** START OF DATASET **

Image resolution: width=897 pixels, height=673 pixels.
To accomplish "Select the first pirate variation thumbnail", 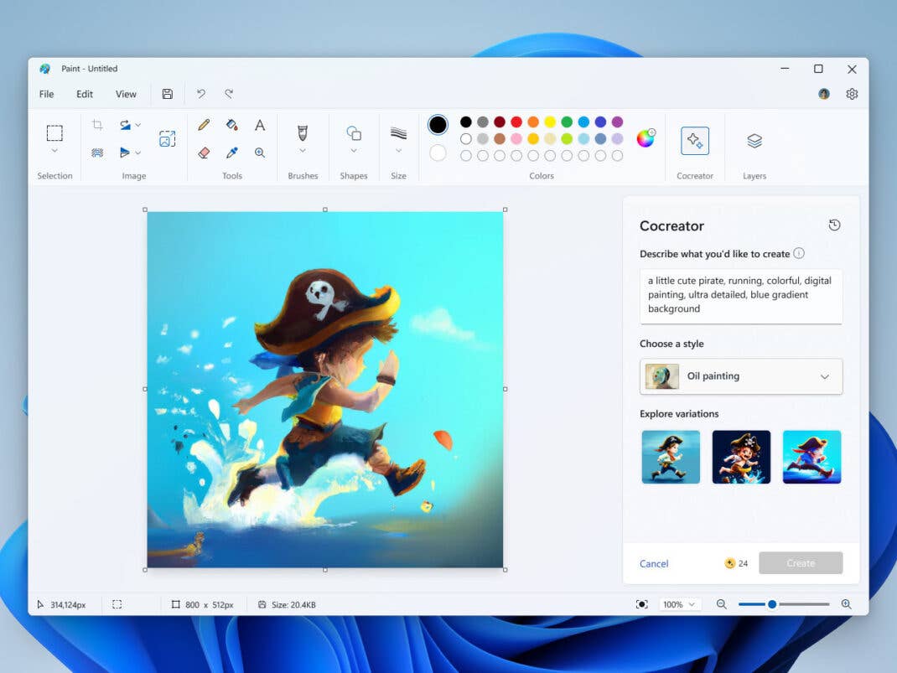I will [671, 456].
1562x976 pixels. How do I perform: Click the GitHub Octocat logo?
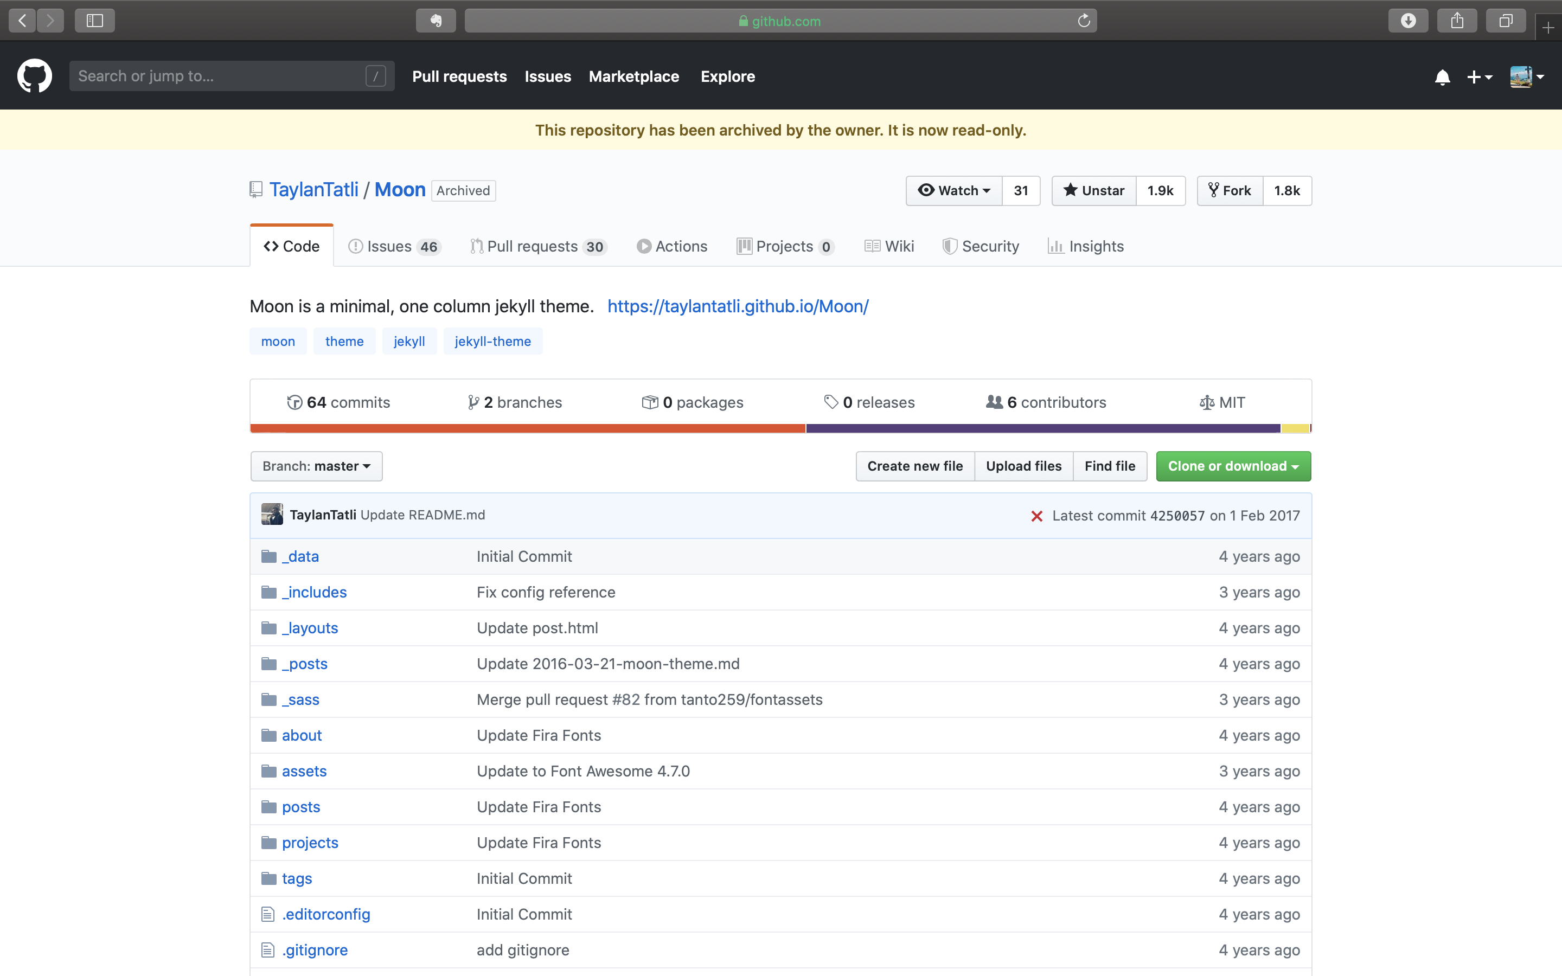[34, 76]
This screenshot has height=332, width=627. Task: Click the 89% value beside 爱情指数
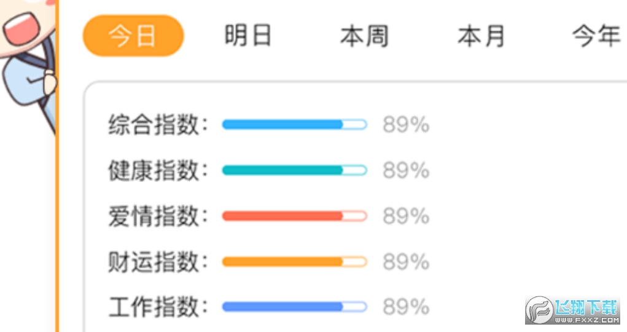coord(406,216)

** END OF DATASET **

THE PROBLEM: Rewrite the data from the line with "1562x976 pixels. How" through the end of the data, replacing "Click" with "Tap" and keeping everything else unchanged. Leave the pictures out.

TASK RESULT:
1562x976 pixels. How do I perform: Tap the GitHub Octocat logo?
[34, 76]
This screenshot has height=332, width=627. Task: Tap the 89% value beside 爱情指数
coord(406,216)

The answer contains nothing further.